Directive A: According to the article on the collapse of Inside Track, what could the weekend seminar of "property investment education" cost?
Directive B: Continue the article on the collapse of Inside Track from the point where it stops.

Quoted passage:
Congratulations go to Guardian reporter Tony Levene for investigating the background to Inside Track.

Experienced property investors had been waiting for some time for the wheels to come off this organisation.

Champion of buy-to-let boom succumbs to credit crunch

· School for ‘property millionaires’ collapses
· Mortgage famine hits sales in UK, US and Spain

This article appeared in the Guardian on Tuesday April 29 2008 on p23 of the Financial section. It was last updated at 12:57 on April 29 2008.

The following correction was made on Tuesday April 29 2008

In the article below we referred to membership of a “property club”, run by Instant Access Properties, which came “for further payments of up to £110,000″. This should actually have read “up to £10,000″. This has been corrected.


Inside Track, the company that spearheaded the buy-to-let investment boom, is to go into administration early this morning. The demise of the firm, which once promised to show customers “how you could give up work and be a property millionaire instead”, comes as buy-to-let mortgages dry up amid tumbling values for British new-build flats, Spanish apartments and Florida homes.

Inside Track blames the credit crunch for its collapse as banks tighten up on buy-to-let lending, effectively ending 100% loans. Profits for the group three years ago were as high as £12m, but internal management accounts for the nine months to January 31 this year show income of just £239,000, with a £97,000 loss in January alone.

Its attractions had started to wane before mortgage rationing, as critical attention in the media – including the Guardian – focused on “minus millionaires”, customers owing banks more than they could afford as promised rental yields failed to materialise and property values started to tumble.

Inside Track Seminars, which labelled itself “Britain’s biggest property investment company”, was set up in 2002. It specialised in holding “free workshops” at hotels across the country. Lasting about two hours, these painted a world where anyone could become a “property millionaire”. But it was a model that depended on a rising housing market.

Founder Jim Moore, who spoke at the early seminars before moving to Spain, told prospective investors they could “start from scratch, live on easy street instead of struggling for a living”. As house prices soared, it was a message that attracted an increasing number of wannabe property millionaires. Although the workshop was free, it was a taster for a weekend seminar of “property investment education”. This could cost £2,495. Those attending were then offered – for further payments of up to £10,000 – membership of “a property club” run by an associated firm, Instant Access Properties.

Material provided:
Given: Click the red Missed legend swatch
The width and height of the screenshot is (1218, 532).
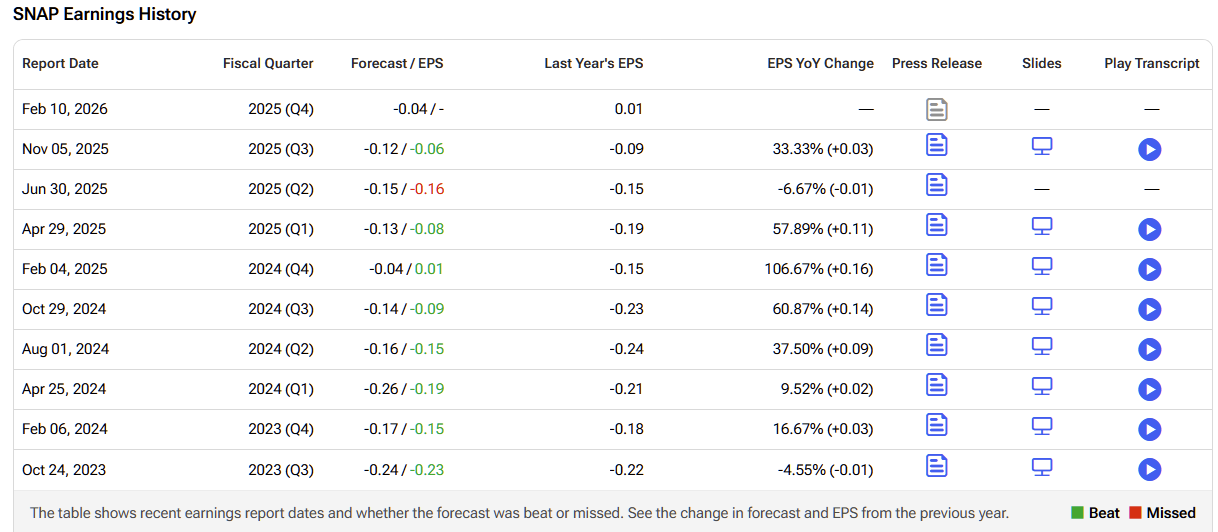Looking at the screenshot, I should click(1135, 513).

Exercise output A: £2,495

Exercise output B:
The main Inside Track thrust was buying “off plan” – purchasing properties for a small down-payment, often years before completion. Investors were then told to sell before the property was finished, taking advantage of an expected rise in prices. This was known as “flipping” and landlords were encouraged to re-invest the profits into more off-plan purchases.

Prospective landlords were promised expertise and due diligence. But in March 2006 a London court was told that Lorraine Captan, Moore’s then sister-in-law, who was “taken on to source properties had no contract and no experience. She was not a professional valuer but a newcomer to the property process.”

By 2005, amid talk of a stockmarket flotation, Inside Track’s overall pre-tax profits hit £12.1m. It is difficult to calculate how much of that came from the company itself due to intra-group transfers. In 2006, group profits fell to £10.8m, then there was a steep slide in 2007 to £6.9m.

In documents filed at Companies House, the directors state: “We are aware that the risks to the company’s ability to trade are impacted by the general economic environment, the current housing market sentiment, and the lack of liquidity in the financial markets.”

In early March, Inside Track announced it was ending its workshops as interest in buy-to-let diminished. The last seminar, at Warrington this month, attracted fewer than a dozen people. Attendance at workshops had fallen from 31,722 in the year to March 31 2006 to 25,265 in the following 12 months. More crucially, those who converted to paying seminar customers slumped by a third from 5,917 to 3,834.

The shares of both Inside Track and Instant Access are held by majority shareholder Pearson Foundation, based in Panama, and three Isle of Man trusts including one designated for Jim Moore and his former wife Kim.

Instant Access is, for accounting purposes, the company into which trading figures for Inside Track Seminars are consolidated. Instant Access is not subject to any administration order and will continue trading as normal for its members, as will the group’s in-house mortgage broker, Fuel.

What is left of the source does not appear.